MIDAS (micro-imaging dust analysis system) studies the dust environment around the asteroids and comet. It provides information on particle population, size, volume and shape.
CONSERT (comet nucleus sounding experiment by radiowave transmission) probes the comet's interior by studying radio waves that are reflected and scattered by the nucleus.
GIADA (grain impact analyser and dust accumulator) measures the number, mass, momentum and velocity distribution of dust grains coming from the nucleus and from other directions (reflected by solar radiation pressure).
RPC (Rosetta plasma consortium) comprises five sensors that measure the physical properties of the nucleus, examine the structure of the inner coma, monitor cometary activity and study the comet's interaction with the solar wind.
RSI (radio science investigation) measures shifts in the spacecraft's radio signals to determine the mass, density and gravity of the nucleus, to define the comet's orbit and to study the inner coma. RSI will also be used to measure the mass and density of Siwa and to study the solar corona during the periods when the spacecraft, as seen from Earth, is passing behind the sun.
Rosetta Space Probe Lander scientific experiments
The lander carries nine experiments with a total mass of 21kg, as well as a drill to take samples of the comet.
COSAC (cometary sampling and composition experiment) is one of two evolved gas analysers. It detects and identifies complex organic molecules from their elemental and molecular composition.
MODULUS PTOLEMY is another evolved gas analyser, which obtains accurate measurements of isotopic ratios of light elements.
MUPUS (multipurpose sensors for surface and subsurface science) uses sensors on the lander's anchor, probe and exterior to measure the density, thermal and mechanical properties of the surface.
ROMAP (Rosetta lander magnetometer and plasma monitor) is a magnetometer and plasma monitor for studying the local magnetic field and the comet / solar-wind interaction.
SESAME (surface electrical, seismic and acoustic monitoring experiments) comprises three instruments for measuring properties of the comet's outer layers: the cometary acoustic sounding surface experiment measures the way in which sound travels through the surface; the permittivity probe investigates its electrical characteristics; and the dust impact monitor measures dust falling back to the surface.
APXS (alpha X-ray spectrometer) will be lowered to within 4cm of the ground, where it will detect alpha particles and X-rays, which provide information on the elemental composition of the comet's surface.
CONSERT (comet nucleus sounding experiment by radiowave transmission) probes the internal structure of the nucleus. Radio waves from the CONSERT experiment on the orbiter travel through the nucleus and are returned by a transponder on the lander.
ÇIVA comprises six identical micro-cameras to take panoramic pictures of the surface. A spectrometer studies the composition, texture and albedo (reflectivity) of samples collected from the surface.

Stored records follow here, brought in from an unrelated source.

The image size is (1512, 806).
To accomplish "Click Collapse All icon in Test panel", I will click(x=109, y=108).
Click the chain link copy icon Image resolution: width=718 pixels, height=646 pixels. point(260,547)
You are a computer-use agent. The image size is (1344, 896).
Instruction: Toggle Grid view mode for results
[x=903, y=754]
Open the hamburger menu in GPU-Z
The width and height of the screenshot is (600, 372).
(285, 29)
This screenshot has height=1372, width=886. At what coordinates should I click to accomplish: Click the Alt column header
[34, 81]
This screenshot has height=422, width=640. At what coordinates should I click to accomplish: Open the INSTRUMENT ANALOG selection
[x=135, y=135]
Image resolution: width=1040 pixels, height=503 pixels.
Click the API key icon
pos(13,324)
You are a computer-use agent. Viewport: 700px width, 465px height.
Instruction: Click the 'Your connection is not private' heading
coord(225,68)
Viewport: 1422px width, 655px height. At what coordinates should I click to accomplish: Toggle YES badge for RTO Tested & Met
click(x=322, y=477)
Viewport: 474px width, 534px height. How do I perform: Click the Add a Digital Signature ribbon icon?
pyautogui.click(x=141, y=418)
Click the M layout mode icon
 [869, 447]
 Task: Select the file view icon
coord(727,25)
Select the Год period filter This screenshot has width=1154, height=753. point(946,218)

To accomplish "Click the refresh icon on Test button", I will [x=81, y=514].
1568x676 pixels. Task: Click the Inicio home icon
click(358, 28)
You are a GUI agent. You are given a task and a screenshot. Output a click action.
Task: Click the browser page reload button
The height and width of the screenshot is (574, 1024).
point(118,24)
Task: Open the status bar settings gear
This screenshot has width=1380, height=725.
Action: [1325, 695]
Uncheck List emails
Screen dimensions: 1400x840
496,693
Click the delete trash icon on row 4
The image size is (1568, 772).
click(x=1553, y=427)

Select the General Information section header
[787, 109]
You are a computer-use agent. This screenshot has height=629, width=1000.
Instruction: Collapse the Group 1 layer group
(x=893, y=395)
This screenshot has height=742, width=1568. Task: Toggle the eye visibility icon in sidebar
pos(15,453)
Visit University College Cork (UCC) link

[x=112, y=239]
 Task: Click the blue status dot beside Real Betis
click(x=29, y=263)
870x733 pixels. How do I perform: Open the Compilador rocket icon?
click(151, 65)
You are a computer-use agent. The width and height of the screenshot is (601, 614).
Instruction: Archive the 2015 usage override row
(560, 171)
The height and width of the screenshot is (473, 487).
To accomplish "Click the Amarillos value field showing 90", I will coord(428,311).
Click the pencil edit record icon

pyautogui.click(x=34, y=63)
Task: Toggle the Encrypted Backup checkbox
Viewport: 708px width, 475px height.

ROLIS (Rosetta lander imaging system) is a CCD camera to obtain high-resolution images during descent and stereo panoramic images of areas sampled by other instruments.
SD2 (sample and distribution device) drills more than 20cm into the surface, collects samples and delivers them to different ovens or for microscope inspection.
Rosetta's industrial team involves more than 50 contractors from 14 European countries, Canada and the US. The prime spacecraft contractor is Astrium Germany. Major subcontractors include Astrium UK (spacecraft platform), Astrium France (spacecraft avionics) and Alenia Spazio (assembly, integration and verification).